§ **PROMPT**
Rewrite the material from its first line through the line containing "coord(668,893)", with "Select" replaced by "Choose" and everything else left as it is. Give only those lines.

━━━━━━━━━━

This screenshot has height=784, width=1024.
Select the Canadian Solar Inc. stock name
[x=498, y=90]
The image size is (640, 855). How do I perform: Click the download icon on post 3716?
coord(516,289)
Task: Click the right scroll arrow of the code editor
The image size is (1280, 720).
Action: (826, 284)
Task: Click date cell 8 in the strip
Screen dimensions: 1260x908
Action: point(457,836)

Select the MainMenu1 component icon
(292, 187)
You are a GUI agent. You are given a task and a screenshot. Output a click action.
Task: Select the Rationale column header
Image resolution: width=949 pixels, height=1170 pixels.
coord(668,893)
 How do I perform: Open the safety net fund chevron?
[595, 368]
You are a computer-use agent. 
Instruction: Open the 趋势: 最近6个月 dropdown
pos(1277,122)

━━━━━━━━━━

§ **FULL RESPONSE**
This screenshot has height=784, width=1024.
Choose the Canadian Solar Inc. stock name
[x=498, y=90]
The image size is (640, 855). How do I perform: Click the download icon on post 3716?
coord(516,289)
Task: Click the right scroll arrow of the code editor
The image size is (1280, 720).
Action: (826, 284)
Task: Click date cell 8 in the strip
Screen dimensions: 1260x908
Action: point(457,836)

Choose the MainMenu1 component icon
(292, 187)
You are a GUI agent. You are given a task and a screenshot. Output a click action.
Task: Choose the Rationale column header
Image resolution: width=949 pixels, height=1170 pixels.
coord(668,893)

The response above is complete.